Nothing was different to when Burke and Wills were there. It was a drama as if it were happening all over again. I felt like Prometheus when he stole the fire, not guilty, but a bit uneasy, almost as if I shouldnt have been there.1 Doubtless Nolan derived a sense of irony that in the interval of little more than 120 years since the actual event, here was another group of men engaged in what he perceived to be a similarly inauspicious adventure.


In comparison to his earlier treatments of the Burke and Wills subject, the 1984 paintings present a completely different and more complex approach for Nolan, which include a post-modern reading of the events. While the first series had focussed on some of the better known events, the second (1962) series consisted of paintings with almost no specific references. In the 1984 series the main story had become peripheral, ambiguously represented so that the film production itself becomes a metaphor for the expedition. By devoting himself to the trivialities of the film production process Nolan exposes the grandiose intentions and noble motivations of the expedition as it remorselessly degenerates into tragedy. Through these paintings, and especially when seen in conjunction with his earlier treatments of this subject, Nolan underlines what he saw as the futility and folly of the expedition, now overlayed by the irony that it has been reduced to entertainment for a cinema audience.


These contradictions and the very personal viewpoint which are the hallmark of Nolans approach have the benefit of refreshing discussion of the historical events and provoking a re-assessment of a familiar story in a very contemporary manner. When the earlier series are taken into consideration, Nolans ongoing engagement with the subject constitute a major contribution to our perception of the events and the construction of the legend and myths that succeeded it.
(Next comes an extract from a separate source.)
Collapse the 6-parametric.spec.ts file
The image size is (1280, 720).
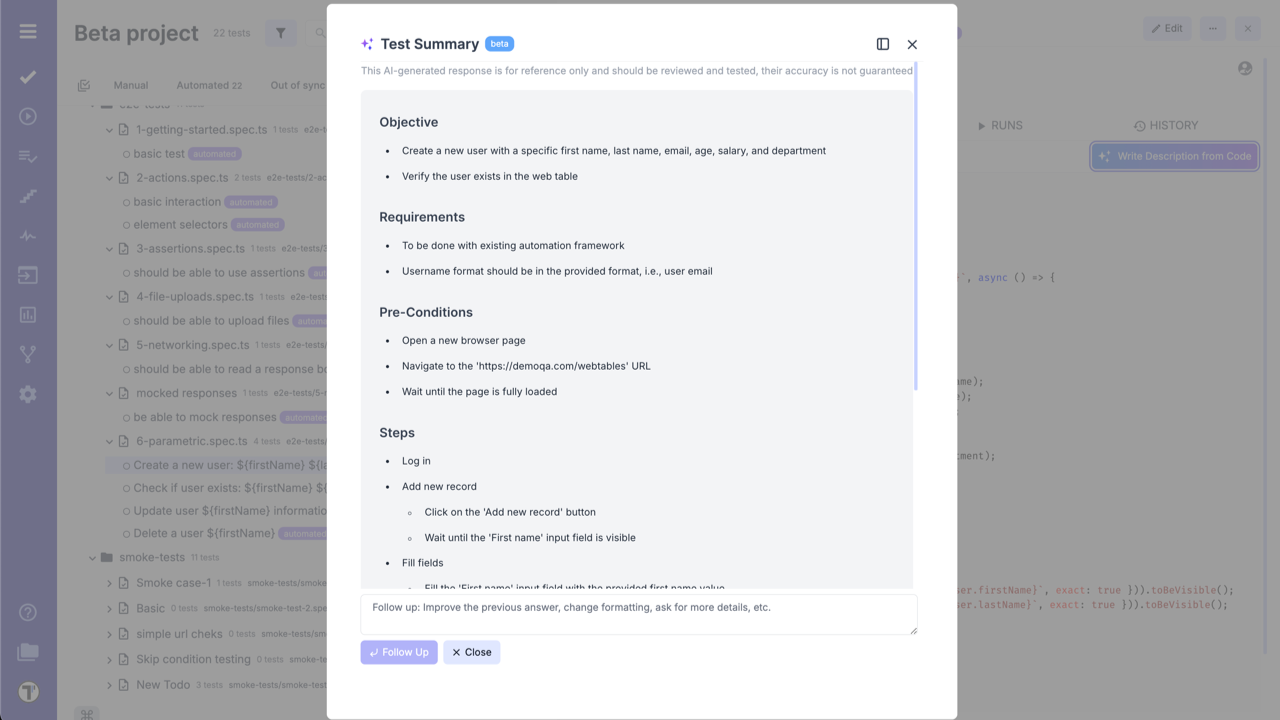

These contradictions are one of the prime movers of Nolans art, and one of its greatest strengths. The paintings often appear fresh and spontaneous, and while it is clear that Nolan valued spontaneity, we also know the same paintings were often the product of a great deal of preparation. It is hard to imagine how he could depict the narratives of the Kelly story, for example without researching his subject thoroughly.  It is well known Nolan undertook a trip through Kelly Country, North East Victoria for the purpose of getting to know the terrain, and also on the chance that he might meet an eyewitness to the events he was interested in. By participating in a filmed re-enactment of the Burke and Wills story Nolan was in a unique position to be able to re- evaluate and comment on a legend which he had himself contributed to creating. 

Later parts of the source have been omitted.